**Task directions:** Below are entries; copy exactly the lines from the one with "Pick the red bearish structure color swatch" through the one with "You are a computer-use agent. Screen", both included, and leave out the rest.

**Records provided:**

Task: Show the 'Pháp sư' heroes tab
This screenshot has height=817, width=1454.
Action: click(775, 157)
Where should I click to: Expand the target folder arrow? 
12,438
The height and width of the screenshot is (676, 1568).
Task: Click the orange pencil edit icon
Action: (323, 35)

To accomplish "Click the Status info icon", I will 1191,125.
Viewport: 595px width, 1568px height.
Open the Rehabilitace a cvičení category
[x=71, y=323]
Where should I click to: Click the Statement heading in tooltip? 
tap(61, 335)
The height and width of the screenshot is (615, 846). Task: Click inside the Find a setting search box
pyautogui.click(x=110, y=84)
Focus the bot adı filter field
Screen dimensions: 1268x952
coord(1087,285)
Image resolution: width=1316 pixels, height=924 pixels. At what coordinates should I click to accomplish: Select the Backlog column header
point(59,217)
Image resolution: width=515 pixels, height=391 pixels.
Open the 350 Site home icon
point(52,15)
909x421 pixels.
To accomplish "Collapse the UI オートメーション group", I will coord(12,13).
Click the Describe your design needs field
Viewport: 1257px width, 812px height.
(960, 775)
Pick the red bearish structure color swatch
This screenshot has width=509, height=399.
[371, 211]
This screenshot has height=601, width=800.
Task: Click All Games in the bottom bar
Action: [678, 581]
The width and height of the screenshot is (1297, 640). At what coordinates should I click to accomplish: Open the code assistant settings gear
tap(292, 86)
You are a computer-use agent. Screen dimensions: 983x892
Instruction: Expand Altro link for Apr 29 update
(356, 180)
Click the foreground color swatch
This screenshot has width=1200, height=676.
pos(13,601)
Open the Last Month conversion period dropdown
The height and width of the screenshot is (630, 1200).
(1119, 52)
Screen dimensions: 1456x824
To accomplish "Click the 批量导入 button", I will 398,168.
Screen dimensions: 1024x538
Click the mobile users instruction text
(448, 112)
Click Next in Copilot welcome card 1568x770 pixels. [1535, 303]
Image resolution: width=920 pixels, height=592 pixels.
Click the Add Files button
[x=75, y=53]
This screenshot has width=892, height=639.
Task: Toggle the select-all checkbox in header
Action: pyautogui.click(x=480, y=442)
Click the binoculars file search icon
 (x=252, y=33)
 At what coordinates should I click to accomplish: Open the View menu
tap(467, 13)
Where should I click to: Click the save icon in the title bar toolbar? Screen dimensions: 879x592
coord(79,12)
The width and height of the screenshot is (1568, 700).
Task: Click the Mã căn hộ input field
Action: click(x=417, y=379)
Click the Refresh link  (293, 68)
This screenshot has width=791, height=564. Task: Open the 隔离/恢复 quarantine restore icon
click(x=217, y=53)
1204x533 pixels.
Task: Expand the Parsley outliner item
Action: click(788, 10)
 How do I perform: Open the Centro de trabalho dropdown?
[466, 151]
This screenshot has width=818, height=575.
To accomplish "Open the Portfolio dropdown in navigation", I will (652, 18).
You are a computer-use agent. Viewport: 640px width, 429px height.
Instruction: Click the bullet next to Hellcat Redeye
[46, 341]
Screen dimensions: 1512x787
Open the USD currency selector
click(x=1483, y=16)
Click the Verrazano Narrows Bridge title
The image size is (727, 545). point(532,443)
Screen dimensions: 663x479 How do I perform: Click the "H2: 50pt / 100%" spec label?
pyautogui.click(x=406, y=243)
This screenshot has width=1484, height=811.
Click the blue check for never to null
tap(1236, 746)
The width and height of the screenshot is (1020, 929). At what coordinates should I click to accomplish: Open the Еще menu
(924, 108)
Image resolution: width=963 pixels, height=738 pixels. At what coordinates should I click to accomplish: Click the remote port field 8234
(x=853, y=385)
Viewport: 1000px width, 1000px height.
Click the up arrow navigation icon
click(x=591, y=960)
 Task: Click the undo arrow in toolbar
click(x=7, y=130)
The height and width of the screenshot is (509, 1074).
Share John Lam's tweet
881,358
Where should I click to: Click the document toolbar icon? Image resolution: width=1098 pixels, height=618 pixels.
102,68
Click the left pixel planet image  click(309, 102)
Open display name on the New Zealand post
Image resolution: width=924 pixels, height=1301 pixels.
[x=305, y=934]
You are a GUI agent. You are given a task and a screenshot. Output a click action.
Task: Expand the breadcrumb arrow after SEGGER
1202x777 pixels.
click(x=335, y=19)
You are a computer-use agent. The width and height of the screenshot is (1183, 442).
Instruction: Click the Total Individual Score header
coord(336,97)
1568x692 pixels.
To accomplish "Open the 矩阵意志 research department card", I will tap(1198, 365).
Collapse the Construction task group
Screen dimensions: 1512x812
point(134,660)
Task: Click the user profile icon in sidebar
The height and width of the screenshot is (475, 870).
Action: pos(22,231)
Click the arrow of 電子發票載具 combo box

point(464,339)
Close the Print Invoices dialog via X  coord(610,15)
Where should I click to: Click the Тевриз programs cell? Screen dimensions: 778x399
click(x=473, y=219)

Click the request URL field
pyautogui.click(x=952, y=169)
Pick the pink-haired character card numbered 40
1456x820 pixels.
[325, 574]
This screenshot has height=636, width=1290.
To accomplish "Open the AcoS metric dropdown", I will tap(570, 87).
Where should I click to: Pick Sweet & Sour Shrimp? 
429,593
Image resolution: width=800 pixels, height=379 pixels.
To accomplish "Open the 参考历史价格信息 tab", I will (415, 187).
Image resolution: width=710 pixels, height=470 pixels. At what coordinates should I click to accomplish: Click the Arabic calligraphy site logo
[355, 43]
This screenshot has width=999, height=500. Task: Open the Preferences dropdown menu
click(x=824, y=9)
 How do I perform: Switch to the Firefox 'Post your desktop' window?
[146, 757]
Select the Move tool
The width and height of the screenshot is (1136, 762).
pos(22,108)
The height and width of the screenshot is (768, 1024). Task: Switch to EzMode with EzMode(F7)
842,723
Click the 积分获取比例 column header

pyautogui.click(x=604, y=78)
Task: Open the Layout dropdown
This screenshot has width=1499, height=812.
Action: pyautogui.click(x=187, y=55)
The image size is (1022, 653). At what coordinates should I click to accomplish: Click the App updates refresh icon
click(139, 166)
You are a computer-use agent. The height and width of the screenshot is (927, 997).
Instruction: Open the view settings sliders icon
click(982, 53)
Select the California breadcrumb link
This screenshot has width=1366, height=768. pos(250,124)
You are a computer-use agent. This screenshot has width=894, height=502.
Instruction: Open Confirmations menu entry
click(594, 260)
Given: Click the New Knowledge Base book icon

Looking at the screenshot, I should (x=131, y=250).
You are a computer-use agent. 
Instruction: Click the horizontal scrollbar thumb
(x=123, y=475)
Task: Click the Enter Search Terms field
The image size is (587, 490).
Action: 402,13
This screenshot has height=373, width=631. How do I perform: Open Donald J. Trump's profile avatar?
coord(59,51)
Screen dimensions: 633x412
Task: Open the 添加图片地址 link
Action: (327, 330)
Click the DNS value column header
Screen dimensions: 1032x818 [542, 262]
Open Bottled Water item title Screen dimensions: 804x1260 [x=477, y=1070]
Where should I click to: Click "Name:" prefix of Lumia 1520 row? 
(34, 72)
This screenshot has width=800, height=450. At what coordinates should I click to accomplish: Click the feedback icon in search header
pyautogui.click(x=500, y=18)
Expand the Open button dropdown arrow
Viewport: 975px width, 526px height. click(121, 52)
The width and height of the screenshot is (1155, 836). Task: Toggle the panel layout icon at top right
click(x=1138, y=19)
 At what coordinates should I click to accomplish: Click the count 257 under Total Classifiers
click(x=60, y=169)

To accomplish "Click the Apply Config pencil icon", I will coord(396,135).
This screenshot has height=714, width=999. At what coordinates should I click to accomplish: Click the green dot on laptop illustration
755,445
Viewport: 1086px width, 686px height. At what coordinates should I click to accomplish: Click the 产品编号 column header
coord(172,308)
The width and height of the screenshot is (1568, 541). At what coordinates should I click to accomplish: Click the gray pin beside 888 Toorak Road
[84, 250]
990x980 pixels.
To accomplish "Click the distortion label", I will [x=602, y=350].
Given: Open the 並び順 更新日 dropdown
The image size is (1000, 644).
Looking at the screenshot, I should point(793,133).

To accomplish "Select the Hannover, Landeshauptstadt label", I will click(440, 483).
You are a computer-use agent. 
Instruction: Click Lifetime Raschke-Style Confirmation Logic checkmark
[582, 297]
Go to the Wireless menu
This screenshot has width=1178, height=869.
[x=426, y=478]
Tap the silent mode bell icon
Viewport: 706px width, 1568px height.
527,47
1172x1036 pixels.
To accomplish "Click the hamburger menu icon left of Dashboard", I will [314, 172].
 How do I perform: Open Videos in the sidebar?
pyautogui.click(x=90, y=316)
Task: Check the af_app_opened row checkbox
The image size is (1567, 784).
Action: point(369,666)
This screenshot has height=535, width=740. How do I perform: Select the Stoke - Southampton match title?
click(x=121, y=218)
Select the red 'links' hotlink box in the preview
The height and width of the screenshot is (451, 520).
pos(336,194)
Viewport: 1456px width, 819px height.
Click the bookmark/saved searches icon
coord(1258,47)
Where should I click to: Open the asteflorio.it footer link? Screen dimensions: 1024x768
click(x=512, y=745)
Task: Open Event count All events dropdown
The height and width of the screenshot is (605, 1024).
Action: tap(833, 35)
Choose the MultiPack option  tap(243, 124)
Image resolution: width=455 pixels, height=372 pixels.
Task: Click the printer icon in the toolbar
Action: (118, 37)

**Result of the task:**
Pick the red bearish structure color swatch
This screenshot has width=509, height=399.
[371, 211]
This screenshot has height=601, width=800.
Task: Click All Games in the bottom bar
Action: [678, 581]
The width and height of the screenshot is (1297, 640). At what coordinates should I click to accomplish: Open the code assistant settings gear
tap(292, 86)
You are a computer-use agent. Screen dimensions: 983x892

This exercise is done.